Figure 1.

Cartoon model of the mitochondrial Fe/S protein assembly process. Figure was produced based on Braymer and Lill (2017). A cascade of ISC proteins is required for the de novo synthesis of [2Fe-2S] and [4Fe-4S] clusters and their proper trafficking to target apoproteins in mitochondria.
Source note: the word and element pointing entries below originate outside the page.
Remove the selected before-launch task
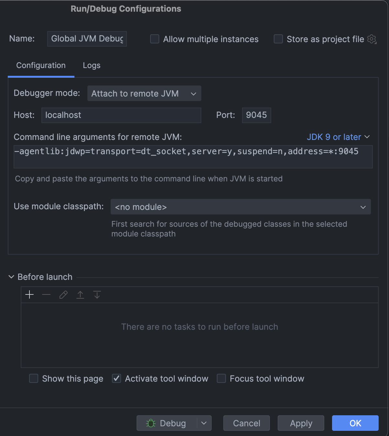This screenshot has height=436, width=389. [46, 295]
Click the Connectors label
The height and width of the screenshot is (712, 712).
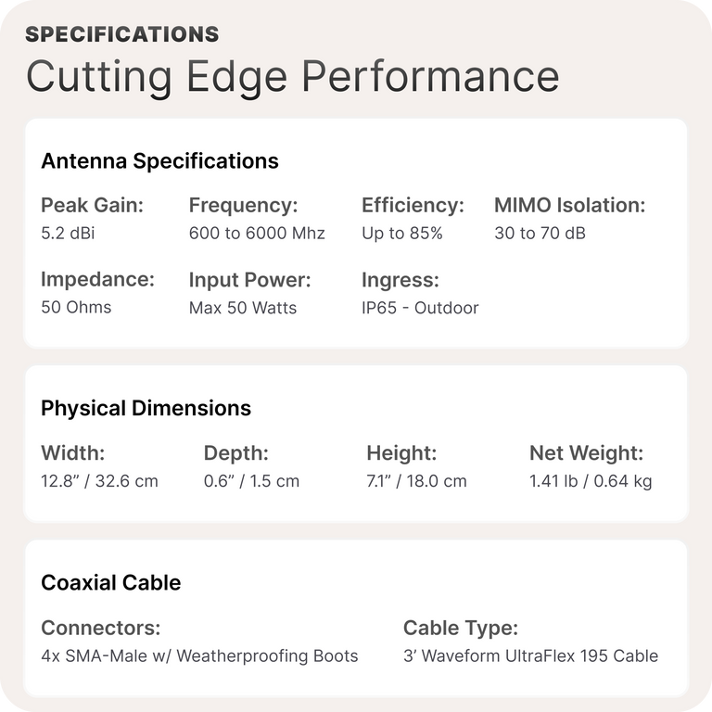pos(100,628)
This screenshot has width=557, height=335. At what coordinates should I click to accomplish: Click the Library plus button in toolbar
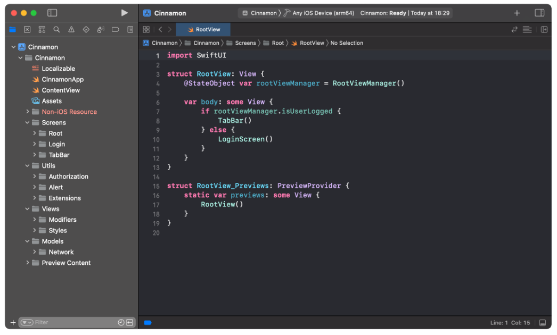tap(517, 13)
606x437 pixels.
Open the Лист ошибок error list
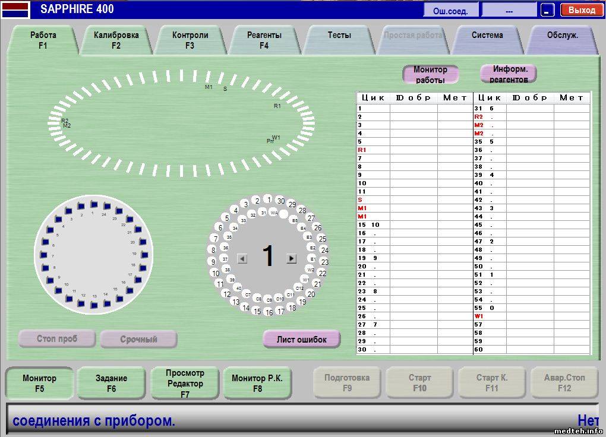point(301,340)
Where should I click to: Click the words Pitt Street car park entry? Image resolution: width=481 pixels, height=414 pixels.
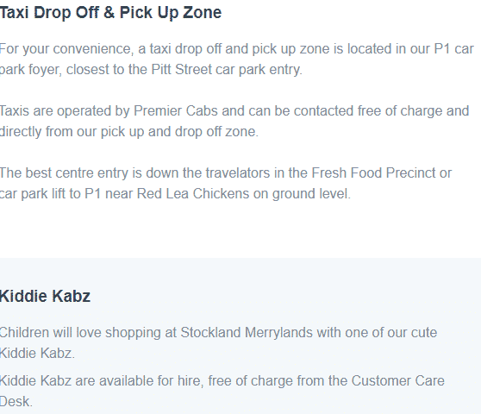click(x=227, y=70)
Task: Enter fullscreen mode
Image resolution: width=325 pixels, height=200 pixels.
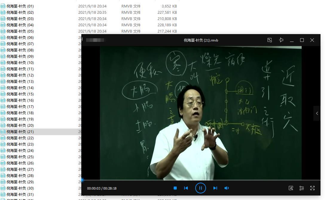Action: click(312, 188)
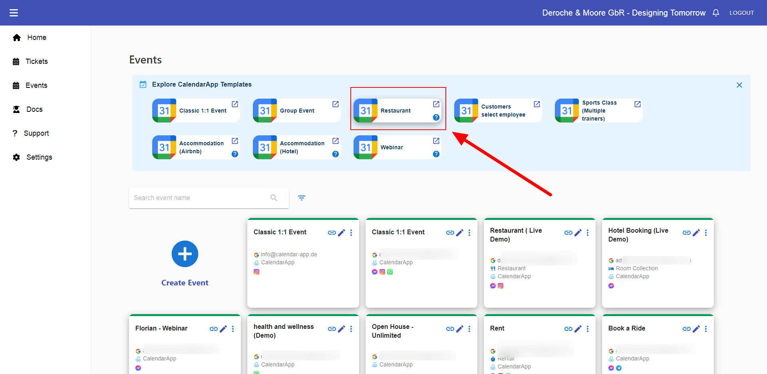Click help icon on Accommodation (Airbnb) template
This screenshot has width=767, height=374.
235,154
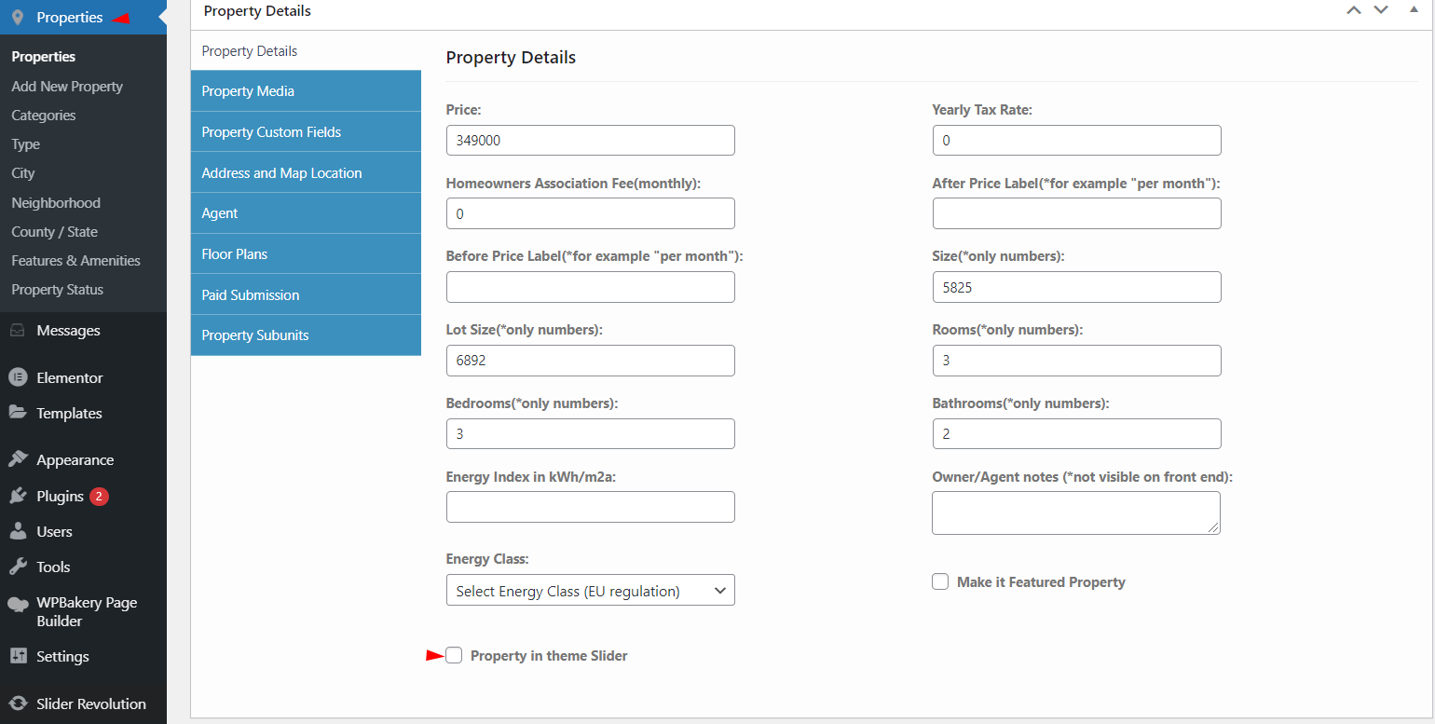This screenshot has height=724, width=1435.
Task: Click into the Price input field
Action: [591, 140]
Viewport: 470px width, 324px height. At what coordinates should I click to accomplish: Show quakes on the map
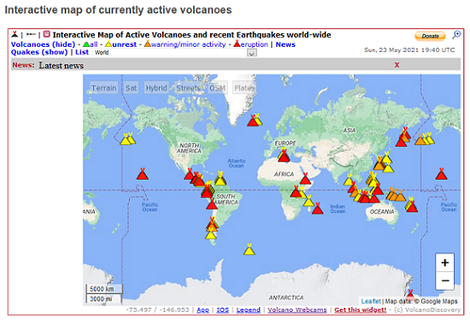(x=39, y=52)
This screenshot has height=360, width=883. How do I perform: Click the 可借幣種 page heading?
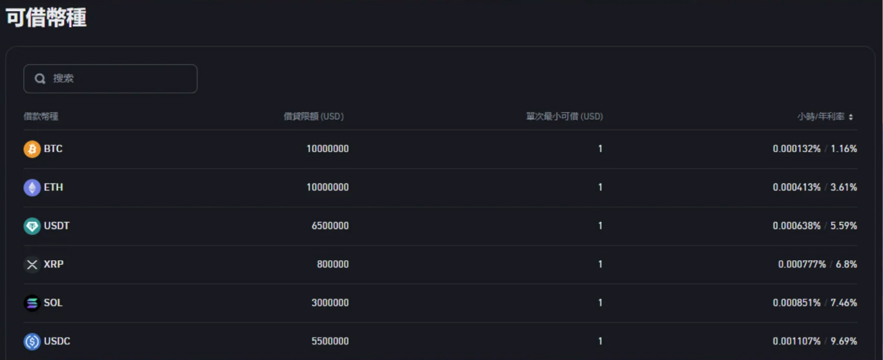coord(46,17)
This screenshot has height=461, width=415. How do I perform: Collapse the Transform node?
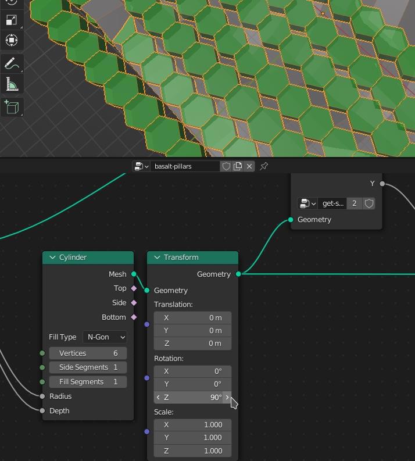click(x=157, y=258)
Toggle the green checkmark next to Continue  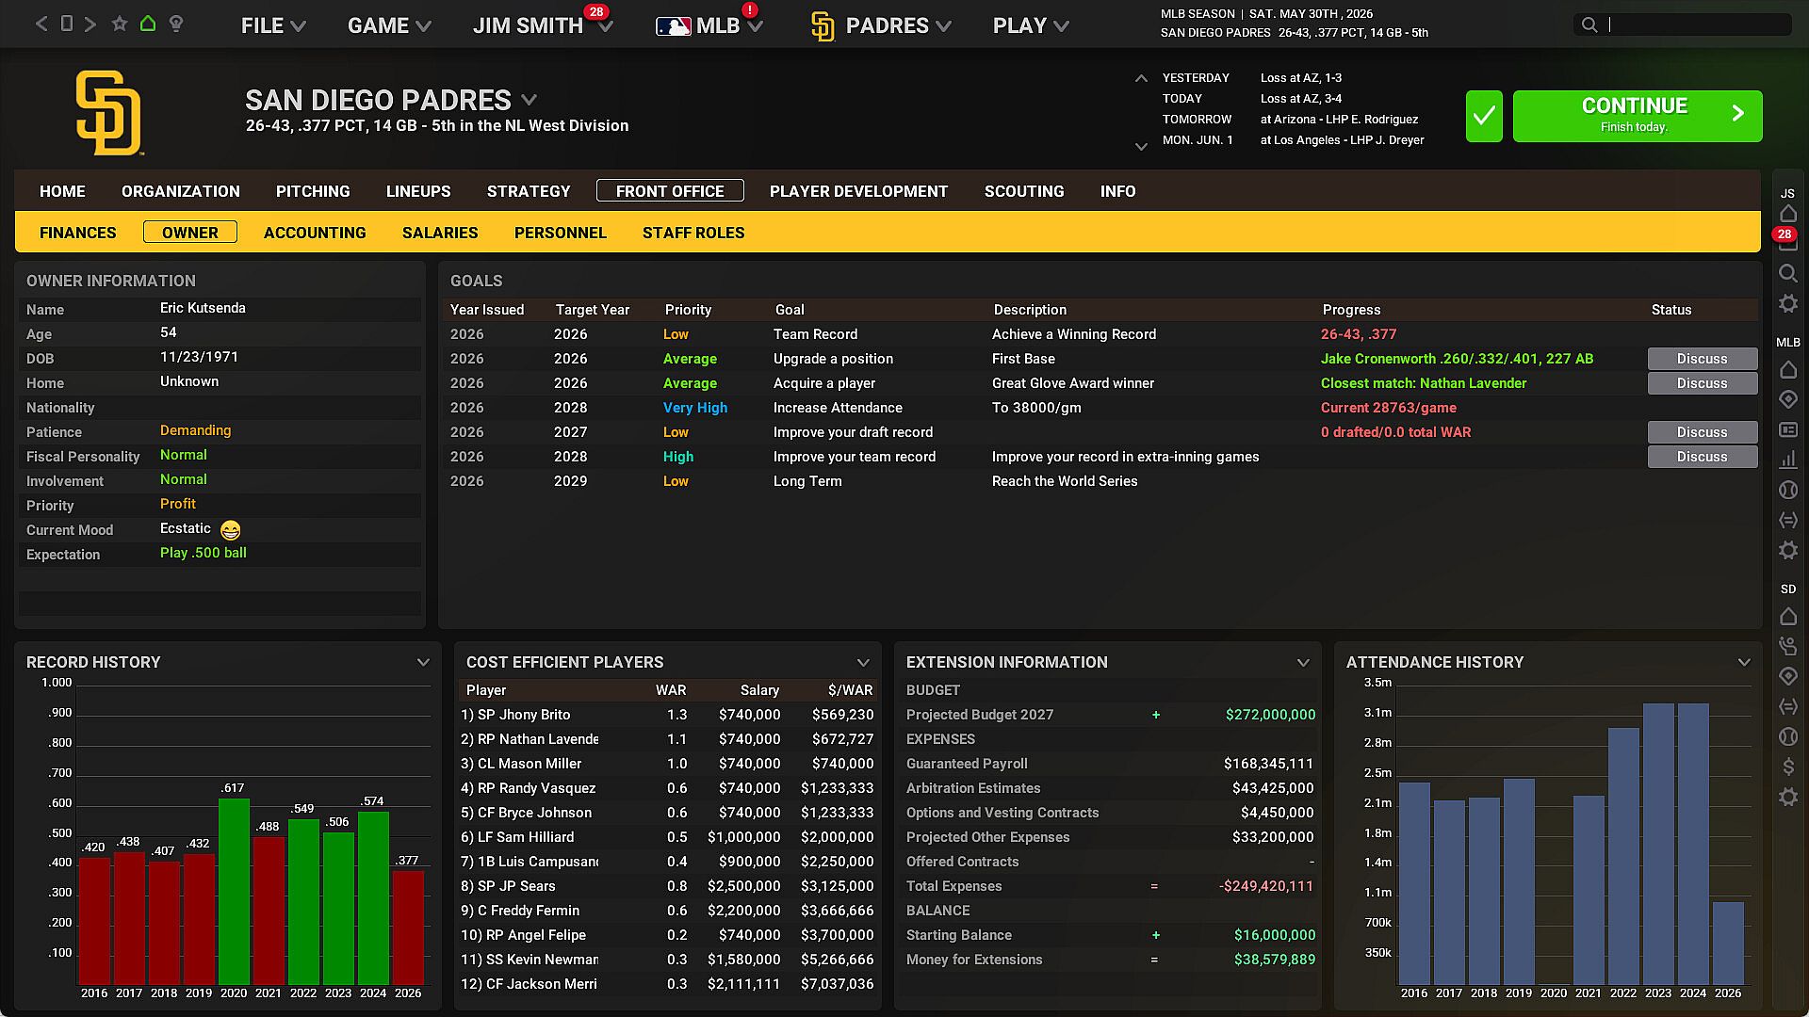coord(1484,116)
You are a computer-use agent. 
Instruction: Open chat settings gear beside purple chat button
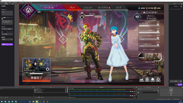tap(176, 84)
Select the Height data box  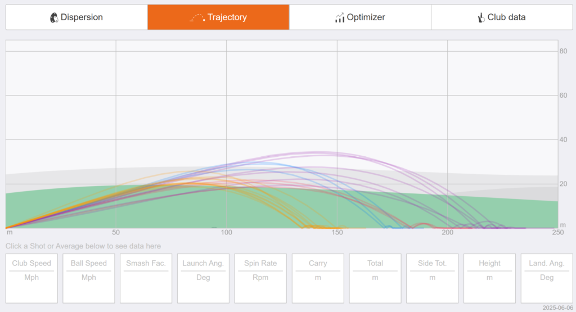click(490, 278)
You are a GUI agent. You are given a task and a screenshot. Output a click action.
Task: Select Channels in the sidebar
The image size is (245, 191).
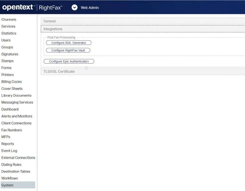tap(9, 19)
Initially, a [2Fe-2S] cluster is synthesized by the early ISC machinery, composed of the Isu1 scaffold protein requiring sulfide from the cysteine desulfurase complex Nfs1-Isd11-Acp1, electrons from the transfer chain NADPH-Arh1 and the ferredoxin Yah1, and the regulator and/or iron donor Yfh1. The Isu1-bound [2Fe-2S] cluster is then delivered to the monothiol glutaredoxin Grx5, a reaction accomplished by the Hsp70 chaperone Ssq1 with the help of the J-type co-chaperone Jac1. This reaction is dependent on ATP hydrolysis by Ssq1. The exchange factor Mge1 facilitates the exchange of ADP for ATP. The resulting bridging [2Fe-2S] cluster on a Grx5 dimer is inserted directly into [2Fe-2S] recipient apoproteins or trafficked to the late ISC machinery for [4Fe-4S] cluster biogenesis. The early ISC machinery, including the chaperones and Grx5, is also responsible for generating the component X-S for transport of sulfur out of the mitochondria to the CIA machinery for cytosolic-nuclear Fe/S protein biogenesis. The late ISC machinery consists of the yet structurally and functionally uncharacterized Isa1-Isa2-Iba57 complex and is needed for the generation of [4Fe-4S] clusters. Trafficking and insertion of the [4Fe-4S] clusters into target Fe/S proteins are facilitated by specific ISC targeting factors, such as Nfu1, the complex I-specific Ind1, and the Bol proteins. Dashed arrows indicate steps that remain poorly elucidated on the biochemical level.